Préfacier de la première édition en français de l’ouvrage, l’historien François Jarrigue  rappelle que la Technopoly est d’abord une « technocratie totalitaire qui, loin de rompre avec les logiques de l’ancien monde industriel, les exacerbe et les pousse à son terme ».

Dans la phase de technocratie qui s’épanouit dans l’Amérique du XIXe siècle, la technique « s’émancipe de la morale ». Car « la technocratie n’a qu’une seule préoccupation : inventer des machines »… Après tout, « que ces machines transforment la vie des gens est considéré comme une évidence et le fait que ces mêmes gens soient parfois traités comme des machines est considéré comme la condition nécessaire et malheureuse du développement technique ». Fort logiquement, « le développement technique échappe à la maîtrise du politique et du culturel » et précipite l’humanité dans l’ère de la Technopoly, celle de la « soumission de toute forme de culture à la souveraineté des machines et de la technique ».

Postman définit la Technopoly comme une société qui « ne dispose plus d’aucun moyen de défense contre l’excès d’information ».

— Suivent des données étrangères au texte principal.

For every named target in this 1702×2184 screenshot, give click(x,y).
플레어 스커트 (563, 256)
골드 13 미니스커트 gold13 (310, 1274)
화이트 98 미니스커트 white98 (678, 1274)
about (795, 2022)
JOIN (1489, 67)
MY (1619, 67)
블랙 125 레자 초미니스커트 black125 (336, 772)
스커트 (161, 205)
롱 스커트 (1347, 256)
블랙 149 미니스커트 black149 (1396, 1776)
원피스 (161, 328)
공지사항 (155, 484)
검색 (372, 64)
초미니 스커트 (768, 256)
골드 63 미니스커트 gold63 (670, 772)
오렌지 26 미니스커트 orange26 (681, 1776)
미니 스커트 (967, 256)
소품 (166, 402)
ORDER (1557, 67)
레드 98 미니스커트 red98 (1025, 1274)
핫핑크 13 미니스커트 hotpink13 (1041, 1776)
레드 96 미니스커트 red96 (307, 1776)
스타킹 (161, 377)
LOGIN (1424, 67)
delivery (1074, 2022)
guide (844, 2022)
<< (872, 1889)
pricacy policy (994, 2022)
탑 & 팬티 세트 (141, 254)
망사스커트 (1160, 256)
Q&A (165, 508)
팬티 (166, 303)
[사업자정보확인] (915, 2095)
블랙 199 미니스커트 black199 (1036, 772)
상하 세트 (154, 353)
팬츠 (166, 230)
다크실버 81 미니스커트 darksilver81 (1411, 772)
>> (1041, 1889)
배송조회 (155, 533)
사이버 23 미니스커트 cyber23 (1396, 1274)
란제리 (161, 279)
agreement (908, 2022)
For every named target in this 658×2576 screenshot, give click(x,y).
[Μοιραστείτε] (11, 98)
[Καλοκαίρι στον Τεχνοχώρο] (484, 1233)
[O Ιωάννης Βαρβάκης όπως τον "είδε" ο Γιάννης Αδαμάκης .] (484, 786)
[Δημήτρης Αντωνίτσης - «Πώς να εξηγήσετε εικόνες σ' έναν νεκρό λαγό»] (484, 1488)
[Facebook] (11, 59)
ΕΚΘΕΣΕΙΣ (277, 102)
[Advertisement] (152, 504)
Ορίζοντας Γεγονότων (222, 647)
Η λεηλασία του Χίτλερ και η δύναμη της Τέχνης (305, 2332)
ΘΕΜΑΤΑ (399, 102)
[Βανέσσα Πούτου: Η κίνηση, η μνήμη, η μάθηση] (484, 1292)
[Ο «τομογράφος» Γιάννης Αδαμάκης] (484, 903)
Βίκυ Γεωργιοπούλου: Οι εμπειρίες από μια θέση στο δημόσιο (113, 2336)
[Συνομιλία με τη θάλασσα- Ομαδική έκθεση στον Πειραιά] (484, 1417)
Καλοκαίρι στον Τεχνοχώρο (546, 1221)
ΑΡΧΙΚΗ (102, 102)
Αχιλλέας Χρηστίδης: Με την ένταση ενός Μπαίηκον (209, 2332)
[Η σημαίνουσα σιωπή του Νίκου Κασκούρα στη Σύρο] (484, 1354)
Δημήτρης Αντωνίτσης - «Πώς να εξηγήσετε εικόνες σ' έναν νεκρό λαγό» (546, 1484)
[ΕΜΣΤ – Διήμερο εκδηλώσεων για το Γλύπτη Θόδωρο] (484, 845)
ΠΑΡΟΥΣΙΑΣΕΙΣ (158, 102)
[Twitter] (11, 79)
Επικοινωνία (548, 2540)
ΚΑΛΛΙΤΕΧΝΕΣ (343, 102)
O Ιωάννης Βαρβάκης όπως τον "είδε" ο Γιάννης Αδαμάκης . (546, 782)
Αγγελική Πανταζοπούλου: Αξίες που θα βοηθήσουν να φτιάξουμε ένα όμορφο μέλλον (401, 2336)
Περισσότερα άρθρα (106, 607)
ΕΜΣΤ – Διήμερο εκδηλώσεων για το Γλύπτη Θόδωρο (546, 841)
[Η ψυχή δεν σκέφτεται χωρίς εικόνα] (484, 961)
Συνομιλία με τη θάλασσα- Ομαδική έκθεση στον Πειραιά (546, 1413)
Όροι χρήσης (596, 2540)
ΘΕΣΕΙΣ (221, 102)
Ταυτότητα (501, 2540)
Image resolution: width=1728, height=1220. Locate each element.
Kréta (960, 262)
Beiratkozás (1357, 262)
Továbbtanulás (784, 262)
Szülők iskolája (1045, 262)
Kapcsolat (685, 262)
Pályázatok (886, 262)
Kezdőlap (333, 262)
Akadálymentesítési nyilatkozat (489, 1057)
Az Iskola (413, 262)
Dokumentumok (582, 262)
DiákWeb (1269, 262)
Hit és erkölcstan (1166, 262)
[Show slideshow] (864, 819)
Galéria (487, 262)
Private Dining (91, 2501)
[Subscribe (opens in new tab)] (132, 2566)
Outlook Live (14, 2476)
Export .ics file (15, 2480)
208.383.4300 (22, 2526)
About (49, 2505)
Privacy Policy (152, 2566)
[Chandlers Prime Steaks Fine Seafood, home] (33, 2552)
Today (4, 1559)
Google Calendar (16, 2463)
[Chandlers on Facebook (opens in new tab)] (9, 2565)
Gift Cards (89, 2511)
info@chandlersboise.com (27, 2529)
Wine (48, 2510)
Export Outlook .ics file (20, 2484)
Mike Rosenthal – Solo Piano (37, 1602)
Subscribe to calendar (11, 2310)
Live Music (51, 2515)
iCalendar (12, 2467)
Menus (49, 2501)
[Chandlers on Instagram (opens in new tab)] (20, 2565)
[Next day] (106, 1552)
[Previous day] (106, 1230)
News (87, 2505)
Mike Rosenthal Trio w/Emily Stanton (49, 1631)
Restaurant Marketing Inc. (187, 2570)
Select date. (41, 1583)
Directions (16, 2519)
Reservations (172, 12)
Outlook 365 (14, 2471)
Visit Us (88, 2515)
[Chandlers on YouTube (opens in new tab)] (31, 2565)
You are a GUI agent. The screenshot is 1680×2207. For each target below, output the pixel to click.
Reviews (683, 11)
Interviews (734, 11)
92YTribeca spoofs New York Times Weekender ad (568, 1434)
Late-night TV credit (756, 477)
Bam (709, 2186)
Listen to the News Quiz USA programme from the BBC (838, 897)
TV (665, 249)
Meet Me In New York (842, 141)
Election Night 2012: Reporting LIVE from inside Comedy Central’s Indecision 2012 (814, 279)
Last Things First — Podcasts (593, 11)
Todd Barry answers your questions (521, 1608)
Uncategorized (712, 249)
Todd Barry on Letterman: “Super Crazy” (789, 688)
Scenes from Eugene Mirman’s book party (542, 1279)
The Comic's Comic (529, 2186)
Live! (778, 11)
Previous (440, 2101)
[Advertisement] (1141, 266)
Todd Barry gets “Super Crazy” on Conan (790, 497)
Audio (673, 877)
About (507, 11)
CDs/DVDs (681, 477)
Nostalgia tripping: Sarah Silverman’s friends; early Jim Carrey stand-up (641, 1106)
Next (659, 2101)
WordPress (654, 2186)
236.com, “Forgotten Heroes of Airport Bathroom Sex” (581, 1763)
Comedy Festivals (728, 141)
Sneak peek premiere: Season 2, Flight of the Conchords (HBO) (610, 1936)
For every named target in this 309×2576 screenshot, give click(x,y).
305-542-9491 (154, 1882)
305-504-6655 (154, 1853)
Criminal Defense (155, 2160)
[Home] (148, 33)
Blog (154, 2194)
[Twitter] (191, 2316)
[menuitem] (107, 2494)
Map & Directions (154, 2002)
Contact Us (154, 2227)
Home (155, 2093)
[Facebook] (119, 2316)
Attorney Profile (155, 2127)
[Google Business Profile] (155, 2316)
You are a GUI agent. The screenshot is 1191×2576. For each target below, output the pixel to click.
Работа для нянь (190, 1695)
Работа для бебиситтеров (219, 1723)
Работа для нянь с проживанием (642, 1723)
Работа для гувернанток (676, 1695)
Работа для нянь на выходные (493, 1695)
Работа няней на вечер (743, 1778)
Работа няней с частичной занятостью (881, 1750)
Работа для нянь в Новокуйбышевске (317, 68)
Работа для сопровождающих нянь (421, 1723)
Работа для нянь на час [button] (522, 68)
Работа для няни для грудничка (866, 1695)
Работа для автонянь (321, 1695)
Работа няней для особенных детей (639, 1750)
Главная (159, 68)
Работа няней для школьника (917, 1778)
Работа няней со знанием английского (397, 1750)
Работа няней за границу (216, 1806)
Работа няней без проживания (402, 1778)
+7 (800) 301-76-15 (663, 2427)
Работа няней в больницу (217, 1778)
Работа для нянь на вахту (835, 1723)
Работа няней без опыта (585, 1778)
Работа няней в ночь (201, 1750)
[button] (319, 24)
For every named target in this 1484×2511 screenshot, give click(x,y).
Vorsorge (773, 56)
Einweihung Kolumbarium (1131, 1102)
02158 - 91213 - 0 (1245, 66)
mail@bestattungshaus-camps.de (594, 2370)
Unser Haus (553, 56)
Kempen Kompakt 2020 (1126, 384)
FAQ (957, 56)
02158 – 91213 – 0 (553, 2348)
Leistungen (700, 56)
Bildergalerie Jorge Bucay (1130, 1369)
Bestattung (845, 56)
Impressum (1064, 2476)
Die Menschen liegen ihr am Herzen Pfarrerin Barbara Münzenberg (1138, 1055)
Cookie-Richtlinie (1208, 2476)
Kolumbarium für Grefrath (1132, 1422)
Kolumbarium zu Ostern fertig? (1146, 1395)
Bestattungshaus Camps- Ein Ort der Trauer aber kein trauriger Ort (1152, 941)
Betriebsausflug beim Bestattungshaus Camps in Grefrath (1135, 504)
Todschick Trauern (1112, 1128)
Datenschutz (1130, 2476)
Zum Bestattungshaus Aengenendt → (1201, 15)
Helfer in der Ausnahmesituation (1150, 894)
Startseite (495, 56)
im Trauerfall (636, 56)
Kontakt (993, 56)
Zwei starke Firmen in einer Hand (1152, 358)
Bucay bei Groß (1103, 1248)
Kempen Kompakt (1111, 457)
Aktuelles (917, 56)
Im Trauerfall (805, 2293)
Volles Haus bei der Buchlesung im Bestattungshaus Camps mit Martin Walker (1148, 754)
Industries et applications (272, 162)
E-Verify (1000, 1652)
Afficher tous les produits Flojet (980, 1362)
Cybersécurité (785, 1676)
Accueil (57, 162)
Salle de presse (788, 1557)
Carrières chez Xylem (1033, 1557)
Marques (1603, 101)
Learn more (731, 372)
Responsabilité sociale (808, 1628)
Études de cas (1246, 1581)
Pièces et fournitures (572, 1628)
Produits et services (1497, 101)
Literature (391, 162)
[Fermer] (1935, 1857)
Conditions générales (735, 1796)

Car en Technopoly, « le lien entre l’information et les aspirations humaines a été rompu ». Une telle société est impuissante à réguler ce déchaînement d’informations  déconnectées de tout sens ou finalité qui ne s’adressent à personne en particulier dans une hypervolatilité qui ne bénéficie qu’aux joueurs du « coup d’avance »… Il en résulte une excroissance bureaucratique pour  coordonner les innombrables bureaucraties additionnelles et surnuméraires qui soumettent toutes les sphères de la société au lieu d’être à son service. Le clergé de la Technopoly ne parle pas de valeurs comme la « droiture », la « bonté » ou la « clémence ». Mais il assène les mots d’ordre d’ « efficacité », de « compétitivité », de « rentabilité » ou de « performance » – les nouveaux mantras d’une religion nouvelle : « La bureaucratie, l’expertise et les outils techniques sont devenus les principaux moyens grâce auxquels la Technopoly prétend contrôler l’information et apporter de l’ordre et de la cohérence ».

Dans sa dystopie, Le Meilleur des mondes (1932), Aldous Huxley (1894-1963) considère l’émergence de l’empire d’Henry Ford (1863-1947) comme « le moment décisif du passage d’une technocratie à une Technopoly ». Huxley mesurait le temps en référence au constructeur automobile : « Avant Ford » (BF pour Before Ford) et « Après Ford » (AF pour After Ford). Mais chaque historien proposera ses propres références – et Postman distille ses repères comme autant de signes révélateurs de l’apparition de la Technopoly, avec l’application des principes du « management scientifique » de Frederick W. Taylor (1856-1915)  dès 1910 non seulement à l’entreprise mais aussi à l’armée, à la justice, à l’éducation, l’Eglise et la famille…

 

La machination

 

La technique hégémonique n’a cure des recommandations d’Hippocrate, soucieux avant tout de ne « pas nuire »… Désormais, la pratique médicale et les patients se retrouvent « totalement dépendants des données générées par les machines » : l’information provenant d’un patient a « moins de valeur que celle produite par une machine » tout comme le jugement du médecin, aussi expérimenté fût-il, a « moins de valeur que les calculs d’un appareil »…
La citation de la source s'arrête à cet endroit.